Doctor resignations are ready for Friday #qldpol #smoqld #keepourdoctors

FRIDAY is looming as the day the Sunshine Coast will lose some of its “health’s angels” – the senior doctors who choose to work in the public domain.

With the contracts dispute with the State Government showing no sign of a resolution, many doctors have letters of resignation written and prepared to submit by Friday to avoid their loss of entitlements.

The potential impact on the Coast becomes clear as the names and job profiles of doctors prepared to walk away from their careers in Queensland Health surface.

Dr Heidi Webster, the Sunshine Coast’s only developmental and behavioural physician, is preparing to resign after 15 years of service.

Dr Webster said she has to quit by Friday’s deadline if she wants to receive “my 23 weeks of long service leave, owing to me for 15 years’ service to Queensland Health”.

Nambour anesthetist Dr Alan Millard said if doctors had not signed their contracts by Friday they could lose these entitlements.

Dr Webster is hopeful she won’t have to quit the job she loves, but the issue seems no closer to resolution after Premier Campbell Newman said last week doctors who resigned could be replaced by those from interstate or overseas.

If Dr Webster leaves, the Sunshine Coast will have only one full-time children’s psychologist in the Child Development Service.

“We currently have a waiting list of 680 kids in our specialist pediatric clinic,” Dr Webster said.

“Of these, 70% are referred for developmental, behavioural, mental health and learning difficulties.
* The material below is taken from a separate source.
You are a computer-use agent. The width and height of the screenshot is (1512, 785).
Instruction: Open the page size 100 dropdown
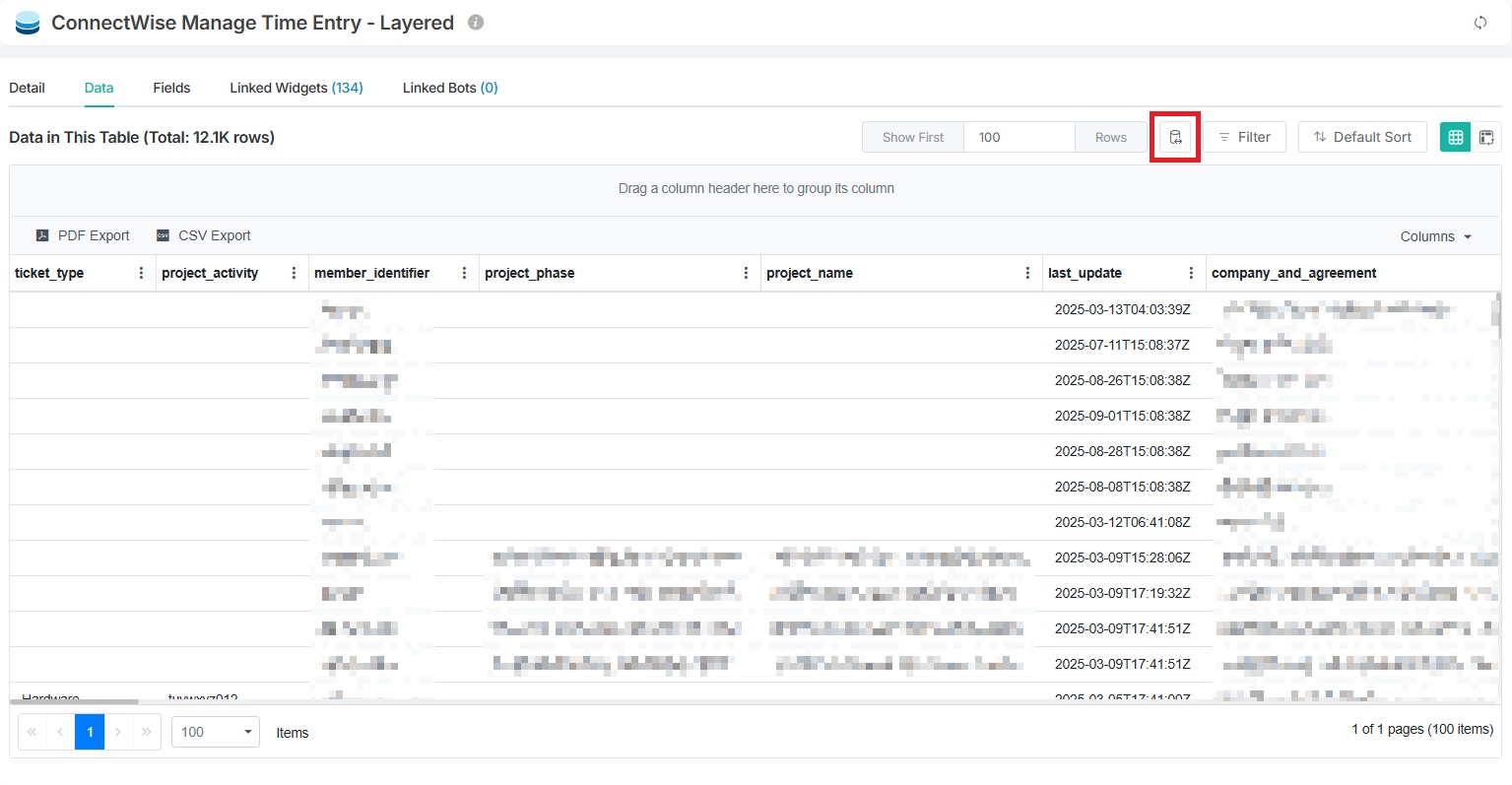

We are already under-funded and under-resourced in this district.”

Dr Webster said she was not alone in “leaving Queensland Health with a broken heart”.
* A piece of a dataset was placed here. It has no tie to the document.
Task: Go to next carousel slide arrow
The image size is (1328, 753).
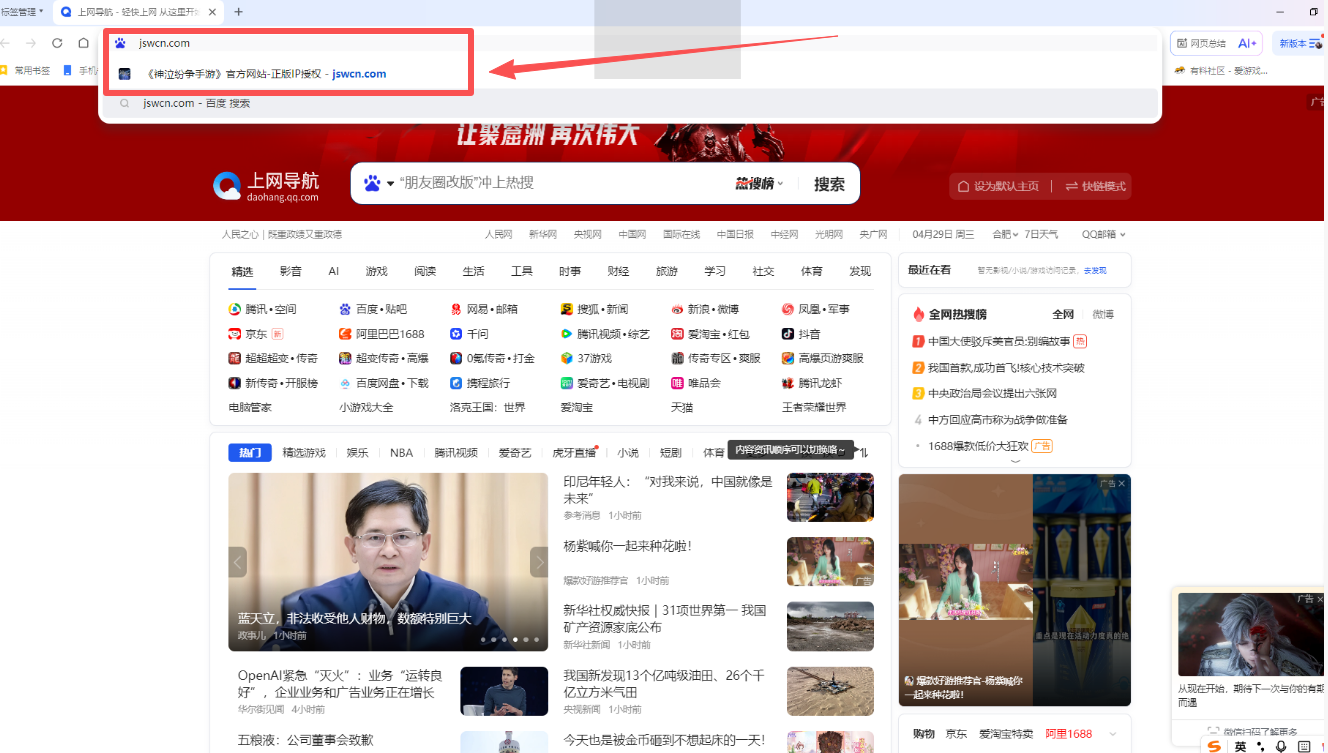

More than 1000 doctors at a meeting in Brisbane last week indicated they would support a “mass resignation strategy”.

Dr Millard said doctors were forced to resort to the desperate measure as they had no other options.

He said the government continued to shift focus by attempting to blame the unions or the previous government.

“It’s not the unions, about 3500 doctors attended the last meeting, and they can’t blame the previous government as it is their contract.

“So we must be bikies, as that is the only other option. My gang’s got heart surgeons, people who make children live beyond one – we are health’s angels.”

Health Minister Lawrence Springborg said an addendum to the contracts had been prepared.

“This addendum covers the bulk of issues raised by doctors in the recent talks and in meetings with staff conducted by the Director General,” he said.